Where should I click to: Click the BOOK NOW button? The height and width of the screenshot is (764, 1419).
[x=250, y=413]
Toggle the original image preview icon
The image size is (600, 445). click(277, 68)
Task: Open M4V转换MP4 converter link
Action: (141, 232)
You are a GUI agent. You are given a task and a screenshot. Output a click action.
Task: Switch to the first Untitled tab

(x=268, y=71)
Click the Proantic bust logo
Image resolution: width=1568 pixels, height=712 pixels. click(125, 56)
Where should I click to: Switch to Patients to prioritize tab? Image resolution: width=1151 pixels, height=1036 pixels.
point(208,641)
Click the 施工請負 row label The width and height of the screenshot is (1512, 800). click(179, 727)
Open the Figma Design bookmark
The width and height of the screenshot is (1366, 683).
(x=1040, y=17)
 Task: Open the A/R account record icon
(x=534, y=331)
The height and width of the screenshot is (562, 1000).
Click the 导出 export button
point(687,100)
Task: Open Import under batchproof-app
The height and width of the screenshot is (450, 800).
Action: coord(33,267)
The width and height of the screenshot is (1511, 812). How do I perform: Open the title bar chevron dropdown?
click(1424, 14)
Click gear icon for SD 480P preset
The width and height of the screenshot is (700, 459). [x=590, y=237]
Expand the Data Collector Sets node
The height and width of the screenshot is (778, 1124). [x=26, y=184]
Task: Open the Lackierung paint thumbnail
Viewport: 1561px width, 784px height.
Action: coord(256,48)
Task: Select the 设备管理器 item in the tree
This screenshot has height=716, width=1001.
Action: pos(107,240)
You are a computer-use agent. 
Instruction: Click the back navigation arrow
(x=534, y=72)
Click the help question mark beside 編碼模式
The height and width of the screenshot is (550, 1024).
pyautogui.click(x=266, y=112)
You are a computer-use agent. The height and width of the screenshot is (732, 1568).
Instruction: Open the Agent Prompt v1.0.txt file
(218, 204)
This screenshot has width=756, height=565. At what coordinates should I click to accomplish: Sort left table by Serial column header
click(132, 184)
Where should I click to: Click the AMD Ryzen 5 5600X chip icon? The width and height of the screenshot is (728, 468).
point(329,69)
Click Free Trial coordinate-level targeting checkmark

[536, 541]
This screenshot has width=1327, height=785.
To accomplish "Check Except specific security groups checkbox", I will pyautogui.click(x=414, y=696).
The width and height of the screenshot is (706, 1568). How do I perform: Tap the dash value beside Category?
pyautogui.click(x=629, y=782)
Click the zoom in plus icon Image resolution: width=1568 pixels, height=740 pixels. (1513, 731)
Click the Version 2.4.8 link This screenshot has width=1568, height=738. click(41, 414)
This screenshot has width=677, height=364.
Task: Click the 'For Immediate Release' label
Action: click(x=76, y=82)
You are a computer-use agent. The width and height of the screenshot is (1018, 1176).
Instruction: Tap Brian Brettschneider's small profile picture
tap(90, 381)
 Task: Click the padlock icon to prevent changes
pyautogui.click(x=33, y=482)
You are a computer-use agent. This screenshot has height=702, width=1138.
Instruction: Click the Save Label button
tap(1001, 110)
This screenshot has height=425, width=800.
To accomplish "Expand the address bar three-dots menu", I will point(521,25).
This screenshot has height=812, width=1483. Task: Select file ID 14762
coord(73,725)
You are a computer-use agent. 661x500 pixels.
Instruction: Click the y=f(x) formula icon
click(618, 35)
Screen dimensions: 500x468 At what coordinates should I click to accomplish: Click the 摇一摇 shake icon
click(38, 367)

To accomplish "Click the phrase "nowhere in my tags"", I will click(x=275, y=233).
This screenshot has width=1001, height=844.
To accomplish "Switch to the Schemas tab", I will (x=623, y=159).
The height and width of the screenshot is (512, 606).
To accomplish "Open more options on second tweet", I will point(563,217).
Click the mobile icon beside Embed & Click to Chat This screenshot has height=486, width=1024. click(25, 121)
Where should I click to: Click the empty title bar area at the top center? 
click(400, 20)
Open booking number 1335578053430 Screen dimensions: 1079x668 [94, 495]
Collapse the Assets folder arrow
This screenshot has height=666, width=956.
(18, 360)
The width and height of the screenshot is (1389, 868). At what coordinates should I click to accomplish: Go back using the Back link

────────────────

__Exercise__
Your answer should consist of the lines of the listing that contain "computer", copied as they stand.

__Output of the exercise__
You are a computer-use agent. 
You are a computer-use agent. The height and width of the screenshot is (732, 1568).
You are a computer-use agent. The width and height of the screenshot is (1018, 1176).
You are a computer-use agent. This screenshot has height=702, width=1138.
You are a computer-use agent. 661x500 pixels.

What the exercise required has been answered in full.